Many Worlds in a Place at Bangkok’s Wat Pho

Thai art one 1682

Thais needed to rebuild their world after Burmese armies traumatized them by sacking Ayutthaya, the capital of their largest kingdom, in 1767. The first king of the new Chakri Dynasty, Rama I, reconstructed Wat Pho on the site of an earlier temple. It’s just south of the palace and across the Chao Phraya River from Wat Arun. The above photo is of Wat Pho from Wat Arun. People boated between all three of these monuments, and they composed a key center of Thai Identity in the new city as it grew.

 

Wat Pho has the most Buddha images in Thailand.

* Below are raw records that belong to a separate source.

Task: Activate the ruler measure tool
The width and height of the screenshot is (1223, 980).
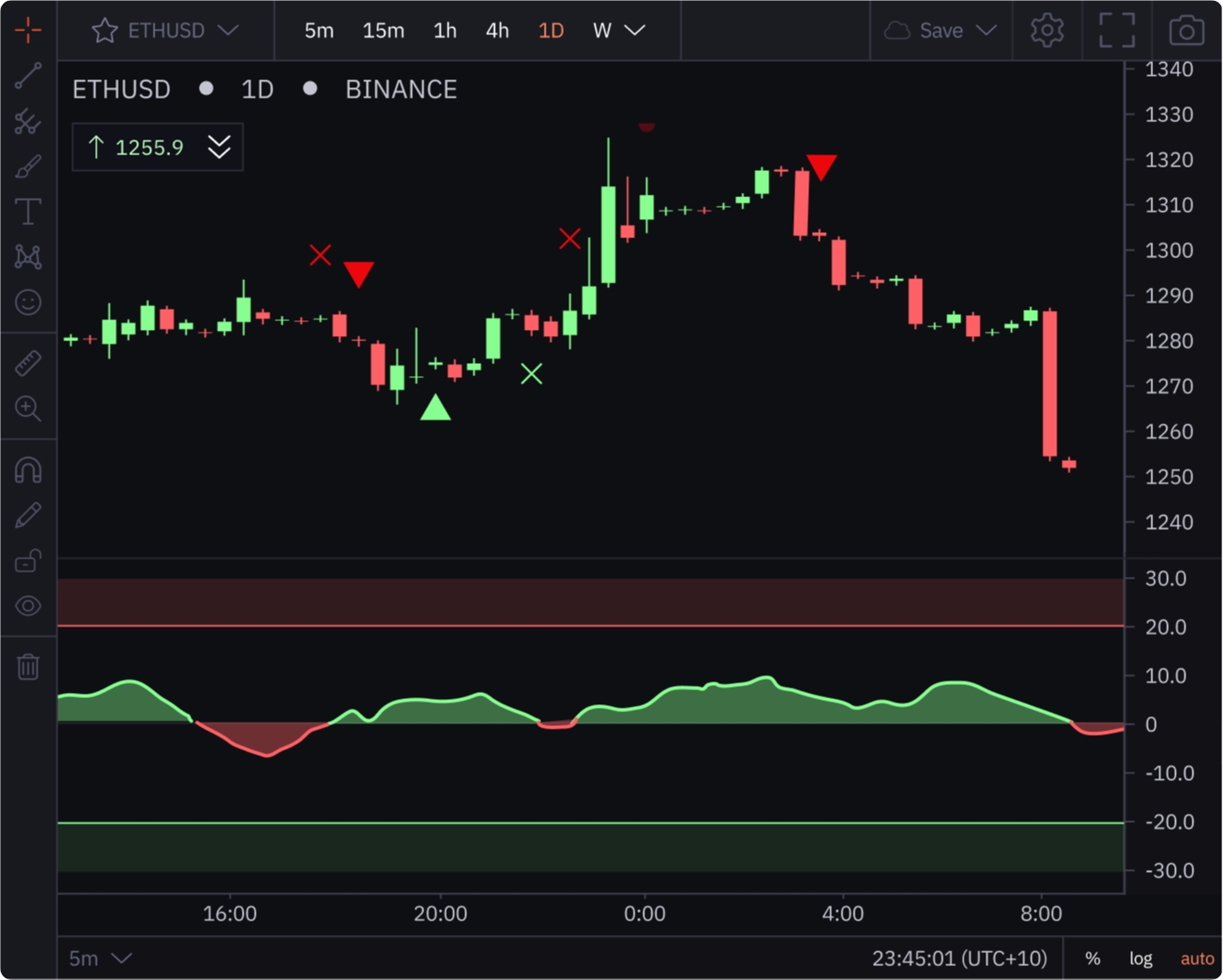Action: point(28,363)
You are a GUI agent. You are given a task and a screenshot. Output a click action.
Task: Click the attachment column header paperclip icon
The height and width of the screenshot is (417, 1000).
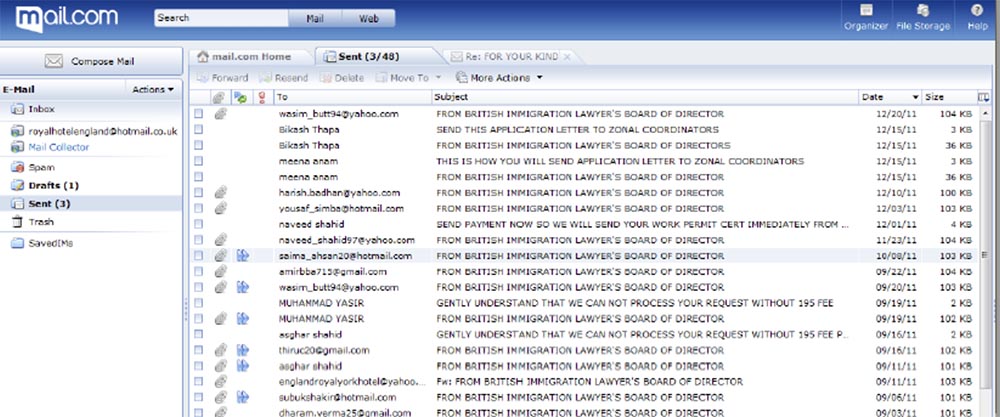point(218,97)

The first Chakri kings brought Buddha statues from from all over the land, including the great earlier kingdoms of Sukhothai and Lanna.

 

All the diverse images together represent many regional traditions in Thailand while combining into a field of grace that blesses the kingdom.

 

The wat houses the largest reclining Buddha in Thailand, and the main Buddha statue in the public assembly hall presides below.

 

Ceramic inlay on some of the buildings adds levity to the wat’s atmosphere.

 

The sky was cloudy when I took these photos, since it was monsoon season, but the ceramics glimmer on sunny days.

 

Humanistic touches were also added to some of the wat’s murals.

 

Tapering stupas honor the first three Chakri kings.

 

King Rama III worried that traditional Thai medicine was being forgotten, so he established Wat Pho as a center of medical education.

 

Stone images that show centers of energy for massaging line one of the compounds.

 

Wat Pho became the national center for teaching traditional Thai massage.

 

But Bangkok was diverse, as this Chinese visage at the wat indicates.

 

Several Chinese-influenced pagodas also grace Wat Pho.

 

Wat Pho became a repository of Thai traditions, but it also points beyond them. The number of Chinese immigrants steadily rose in Bangkok and other Thai towns throughout the 19th century. They were especially prominent in Bangkok, and some worked for the royal court as shippers, traders, and tax farmers.

 

The area around and south of Bangkok was originally marshy, but its land was now being filled and developed for agriculture. By mid-century, the country was exporting 15 million tons of rice and 12 million tons of sugar. Rice exports quadrupled in the next decade. Sugar mills appeared in towns by the lower reaches of rivers. Entrepreneurship grew, and a large Chinatown emerged south of the Wat Pho/royal palace/Wat Arun area.

 

Wat Pho already looked in multiple directions while reaffirming the past. This woman on a physiological diagram stone is dressed like devatas on Angkor Wat’s walls. Khmers represented devatas in this style long before they built that great temple, at Preah Ko. They were influenced by India and earlier Mekong cultures. Thais were heavily influenced by Cambodian and Indian art, and they blended them with their own traditions.

 

Wat Pho also looked ahead by incorporating Chinese influences. The next article will show how culture in Bangkok went in new directions.

The field of meanings at Wat Pho is very rich. It’s an excellent place for looking At/With/Beyond to gain ever more perspectives of our world. It preserves Thai traditions and looks beyond them in multiple directions.